Once through the impressive town wall, we found ourselves in stone flagged streets between solidly built single storey houses with projecting eaves. If visiting Anchi had been like stepping back in time, this was like stepping into a museum gift shop. The town still has a thriving resident population, as was obvious during the school lunch hour, but most citizens make their living by selling things to tourists.
After eating, we wandered down to look at the seafood. The array of tanks, with price labels attached, blurred the distinction between aquarium and menu. There were fish, eels, lobsters and many crabs, including a tank full of the rather sinister Horseshoe Crabs that I had seen before only on wildlife programmes. The largest tank, too small for its occupant, held a substantial turtle. ‘For show,’ said Dylan, ‘he’s too big and old to eat’. The same did not apply to the various species of terrapin.
One tank contained not sea creatures, but several hundred scorpions. A few scuttled about the floor, but most lay in a heap, waving their nasty little tails. Lynne and I believe that if people think something is food, then it is arrogant to turn your nose up at it and stupid to refuse to even try it. We brought our daughter up with the same attitude, and this is her photograph of a bowl of scorpion soup, taken a couple of years ago. She ate the broth but when her Cantonese dining companions picked up the scorpions, broke them open and sucked out the insides, she could not bring herself to follow suit. It may go against my philosophy, but I strongly suspect I too would have quailed. I find it difficult to understand the thinking of the first person who looked at a scorpion and shouted ‘lunch’ instead of the much more sensible ‘run away’. Maybe it was desperation, but the price made it clear this is no longer food for the desperate. So why?

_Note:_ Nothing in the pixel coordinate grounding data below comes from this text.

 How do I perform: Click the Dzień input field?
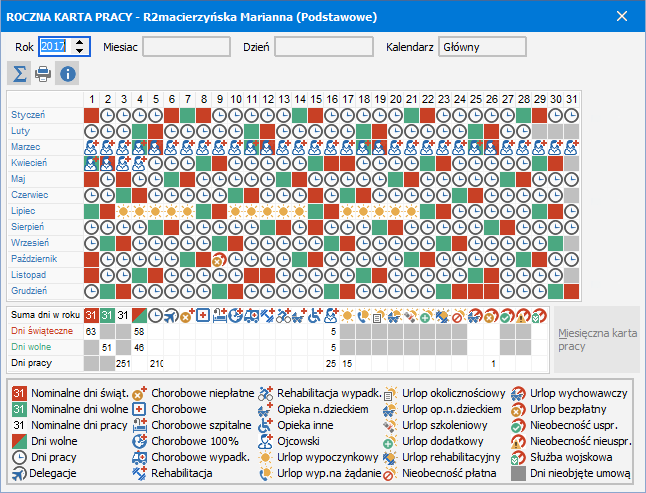coord(324,47)
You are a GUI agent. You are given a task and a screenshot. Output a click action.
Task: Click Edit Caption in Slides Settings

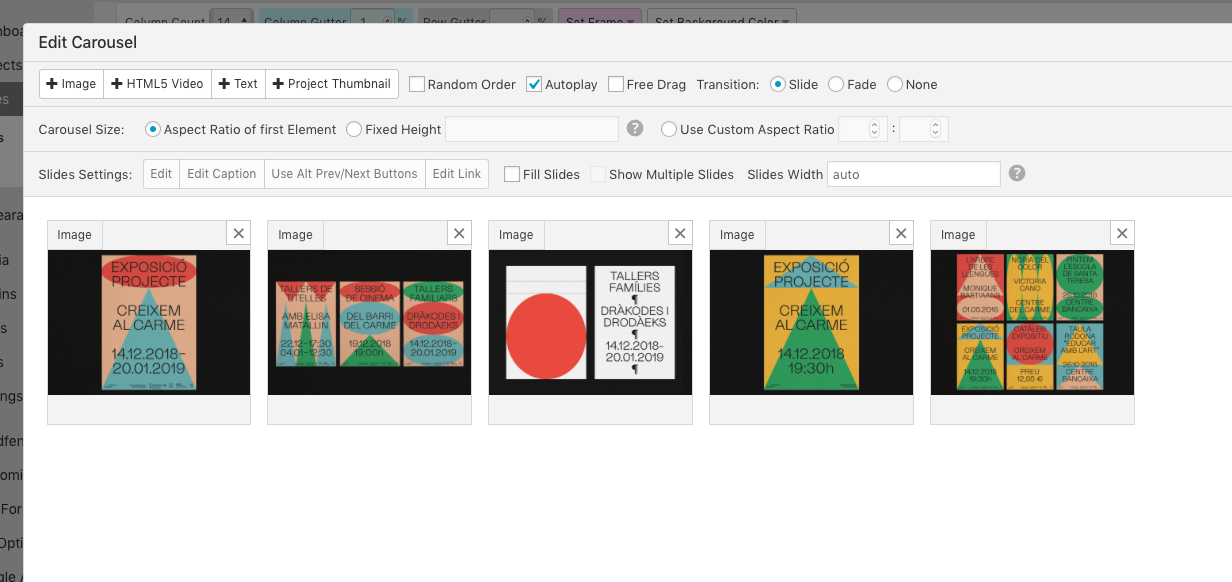[221, 174]
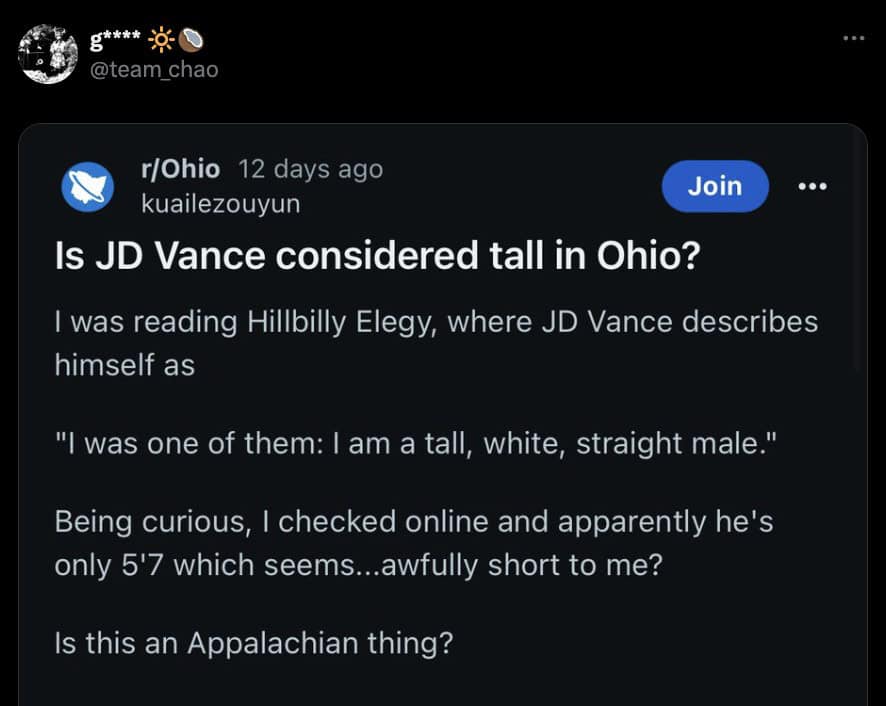
Task: Open the tweet's more options menu
Action: click(852, 40)
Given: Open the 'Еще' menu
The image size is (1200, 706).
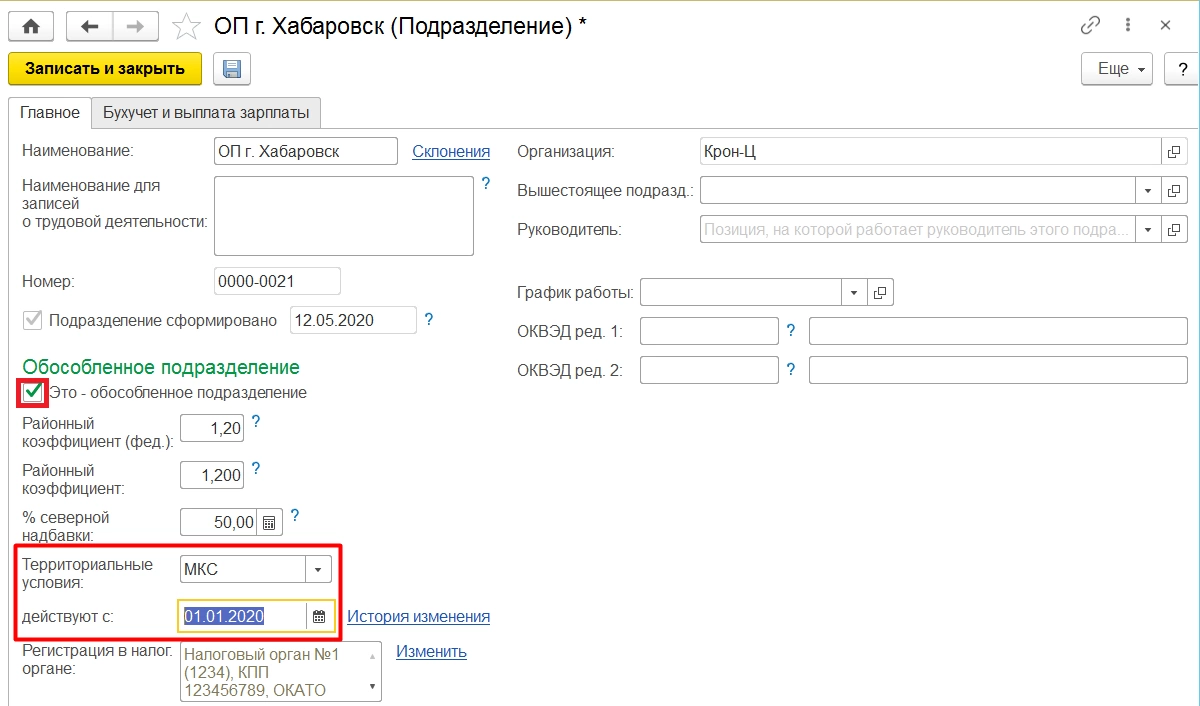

That evening we walked around the block looking for somewhere to eat. Finding a restaurant in China is rarely difficult, but the usual tatty little places looked unfrequented and unappealing. Eventually we spotted a larger establishment across the road, which seemed to be bustling. Inside, we were quickly ushered to the only remaining table and were seated before we realised it was a hotpot restaurant.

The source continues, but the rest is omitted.